» Page excerpt:

------------------------

But I don’t just watch movies, I contemplate them and read about them. Once I finish a film — assuming I liked it, and even sometimes when I didn’t — I read about it. I check what IMDb and Wikipedia have to say and I read reviews via Rotten Tomatoes. If there are essays available I’ll read those too. The Criterion editions of films I own all have accompanying essays. If the movie is on DVD and there are special features I watch those.
I also read about films in general or about particular directors or genres, or eras, or actors or studios. I’ve read a lot of books on films and watched a lot of video essays. I thus know a tremendous amount of trivia about films, directors, actors et al and more importantly understand a lot about how films are made and what makes a great film and what to look for to appreciate films. I’ve learned to appreciate how a film is made, the use of lighting, camera angles and positions, the framing of shots, colors, set designs, musical scores and more. Certain familiar films I'll watch without paying much attention to the dialogue focusing instead on the way it was shot (John Ford films are particularly good for this). I've also benefitted from conversations with Italian director Germano Maccioni who is partners with my oldest niece. He knows and understands films a couple of hundred times better than I do.
From The Stalker by Tarkovsky |
So is my opinion about a movie more valid than anyone else’s? Of course not. You either like something or you don’t. It is not empirically verifiable that a film is good or bad. You cannot tell someone a movie they love stinks anymore than you can tell someone that the strawberry they are enjoying tastes bad. There are general consensuses about a lot of movies but that should never influence a person to like something they don’t. (It may influence you to try a movie that you hadn’t planned to watch and indeed that is the benefit of a critical consensus.)

------------------------

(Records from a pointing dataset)

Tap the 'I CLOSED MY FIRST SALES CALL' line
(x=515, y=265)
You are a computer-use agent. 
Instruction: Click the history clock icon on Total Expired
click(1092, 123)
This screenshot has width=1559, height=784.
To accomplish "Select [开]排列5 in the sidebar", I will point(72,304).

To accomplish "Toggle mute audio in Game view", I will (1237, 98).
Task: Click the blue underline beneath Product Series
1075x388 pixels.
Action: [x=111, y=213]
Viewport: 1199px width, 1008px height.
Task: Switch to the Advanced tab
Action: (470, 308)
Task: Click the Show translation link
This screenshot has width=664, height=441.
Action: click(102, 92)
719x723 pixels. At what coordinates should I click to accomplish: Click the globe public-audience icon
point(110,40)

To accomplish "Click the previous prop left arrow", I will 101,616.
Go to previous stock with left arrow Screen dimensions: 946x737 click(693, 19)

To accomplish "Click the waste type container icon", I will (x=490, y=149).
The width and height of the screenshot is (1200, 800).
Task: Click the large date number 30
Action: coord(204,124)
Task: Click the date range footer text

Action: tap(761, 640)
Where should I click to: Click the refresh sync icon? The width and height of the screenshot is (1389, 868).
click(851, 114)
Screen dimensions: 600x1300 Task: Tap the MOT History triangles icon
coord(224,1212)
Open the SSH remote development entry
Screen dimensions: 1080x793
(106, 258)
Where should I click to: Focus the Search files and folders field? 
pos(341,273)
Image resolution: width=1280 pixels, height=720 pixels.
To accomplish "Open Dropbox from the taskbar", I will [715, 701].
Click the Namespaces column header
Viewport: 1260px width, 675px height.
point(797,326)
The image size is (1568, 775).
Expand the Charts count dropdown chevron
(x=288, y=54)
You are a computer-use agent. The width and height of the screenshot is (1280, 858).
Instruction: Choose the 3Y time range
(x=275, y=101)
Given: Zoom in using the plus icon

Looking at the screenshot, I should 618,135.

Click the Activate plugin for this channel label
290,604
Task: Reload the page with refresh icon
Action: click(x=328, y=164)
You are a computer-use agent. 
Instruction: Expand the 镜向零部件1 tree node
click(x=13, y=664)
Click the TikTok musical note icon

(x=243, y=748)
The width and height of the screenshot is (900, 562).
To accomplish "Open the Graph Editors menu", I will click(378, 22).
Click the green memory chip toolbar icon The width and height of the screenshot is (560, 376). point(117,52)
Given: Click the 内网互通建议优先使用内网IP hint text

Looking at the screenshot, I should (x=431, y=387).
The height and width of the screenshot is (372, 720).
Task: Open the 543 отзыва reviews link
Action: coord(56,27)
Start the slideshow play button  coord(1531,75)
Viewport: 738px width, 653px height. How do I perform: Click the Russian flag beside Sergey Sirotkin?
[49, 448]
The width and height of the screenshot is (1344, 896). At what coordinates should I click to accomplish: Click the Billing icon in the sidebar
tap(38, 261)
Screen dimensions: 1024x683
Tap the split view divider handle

------------------------

» Work to do:
a) Name each aspect of how a film is made that the writer of the film-viewing passage says they have learned to appreciate.
b) Extend the film-viewing passage with a new paragraph that picks up after its final sentence.
None of the records are used here.

» Results of the exercise:
a) Lighting, camera angles and positions, the framing of shots, colors, set designs, and musical scores.

b)
Since I’ve gone this far I might as well discuss the types of films I like and the kind I don’t like.
This may come off as me being silly but….I like good movies. Some I like are westerns, some are film noir, others are Swedish or Italian or French or Russian or screwball comedies, or from the Seventies or from the Thirties or are recent or are silent or are in black white or are in Technicolor, some are indy films, some are big budget studio films, some are war pictures others are gangster films or message films or slapstick or obscure or laden with awards or defy easy classification. Just so long as they’re good.
I’m much more interested in who the director is rather than who the leads are as I am great believer that auteur directors tend to make the best films. I think the star or stars of the film are no more important than who the cinema photographer is. A great actor giving a brilliant performance cannot save a poorly directed film or one with a mediocre screenplay.
A disproportionate number of the films I love were made in the 1970s. Why were the ‘70s so good? In brief: 1) the old censorship strictures were gone. 2) The studios were giving directors more freedom. 3) The desire for blockbusters as driven by marketing and corporate heads hadn’t taken hold. 4) There was a strong influence from the cultural changes brought on during the Sixties. 5) In America alone there were a lot of excellent directors working, many doing their best swork (Hal Ashby, Robert Altman, Roman Polanski, Martin Scorsese, Steven Spielberg, Francis Ford Coppola, Stanley Kubrick, Sidney Lumet, Woody Allen and Sam Peckinpah).
Cary Grant and Katharine Hepburn in Bringing Up Baby |
Mostly I like films that are not formulaic. This is a problem with many films dating back to the start of cinema that seems particularly pronounced today. Action films and romantic comedies are particularly prone to having a paint by the numbers quality.
I’m also not always invested in plot lines. I love pictures such as Barry Lyndon (1975), Elevator to the Gallows (1958), Once Upon a Time in Hollywood (2019) and Stalker (1979) in which what is going on is subordinate to how it is being told. With some films, being concerned about a plot is like needing to understand all the lyrics before you can dance to a song or wanting a linear story line in poems. I love movies that create a mood, a feeling. As Bergman once said: “Film as dream, film as music. No art passes our conscience in the way film does, and goes directly to our feelings, deep down into the dark rooms of our souls.” Tarkovsky's Stalker is my second favorite film of all time and there's a lot about it I can't make heads nor tails of.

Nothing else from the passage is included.